[Source text Boundary: Start]

Boy Erased

Boy Erased (2018)
★★★★ / ★★★★

The purpose of “Boy Erased” is straightforward: 1) To further expose the cruel and downright predatory practices of gay conversion programs, their pseudoscientific practices still legal, at the time of writing, across 36 states across the U.S.—all having the power to subject even minors through all sorts of humiliating and traumatizing situations, and 2) To inspire a change in us and also on a legislative level. Although it succeeds on this front, what I admired most about the film is that it is a specific story first and foremost. And so a topic that may sound or feel abstract to some is anchored to something concrete. A viewer need not know someone who has gone through such “therapy” to be able to empathize with the heartbreaking and maddening occurrences on screen.

[Source text Boundary: End]
[Dataset extract Boundary: Start]

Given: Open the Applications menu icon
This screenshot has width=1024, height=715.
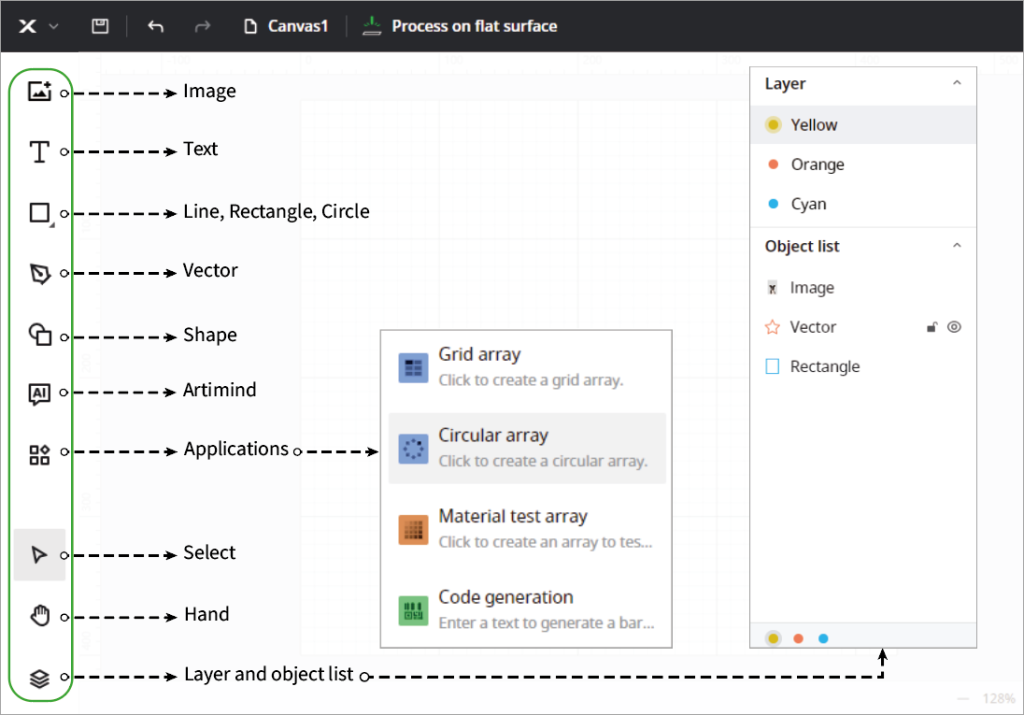Looking at the screenshot, I should click(39, 455).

[Dataset extract Boundary: End]

— Problems to work on —
1 > Does each statement below agree with the Boy Erased review? Answer yes or no for each, quoting the review's deciding words.
(a) Conversion programs were legal in 36 U.S. states when the review was written.
(b) A viewer must know someone who went through such "therapy" to empathize with the film.
(c) The film gets three stars out of four.
2 > Which adjectives does the Boy Erased review join in pairs with "and"? List every one.
3 > Write out the Boy Erased review's text from "Boy Erased (2018)" up to and including "occurrences on screen.".
This data has no connection to the review.

— Solutions to each task —
1 >
(a) Yes: "still legal, at the time of writing, across 36 states across the U.S."
(b) No: "A viewer need not know someone who has gone through such “therapy” to be able to empathize"
(c) No: "★★★★ / ★★★★"

2 > cruel, predatory, humiliating, traumatizing, heartbreaking, maddening

3 >
Boy Erased (2018)
★★★★ / ★★★★

The purpose of “Boy Erased” is straightforward: 1) To further expose the cruel and downright predatory practices of gay conversion programs, their pseudoscientific practices still legal, at the time of writing, across 36 states across the U.S.—all having the power to subject even minors through all sorts of humiliating and traumatizing situations, and 2) To inspire a change in us and also on a legislative level. Although it succeeds on this front, what I admired most about the film is that it is a specific story first and foremost. And so a topic that may sound or feel abstract to some is anchored to something concrete. A viewer need not know someone who has gone through such “therapy” to be able to empathize with the heartbreaking and maddening occurrences on screen.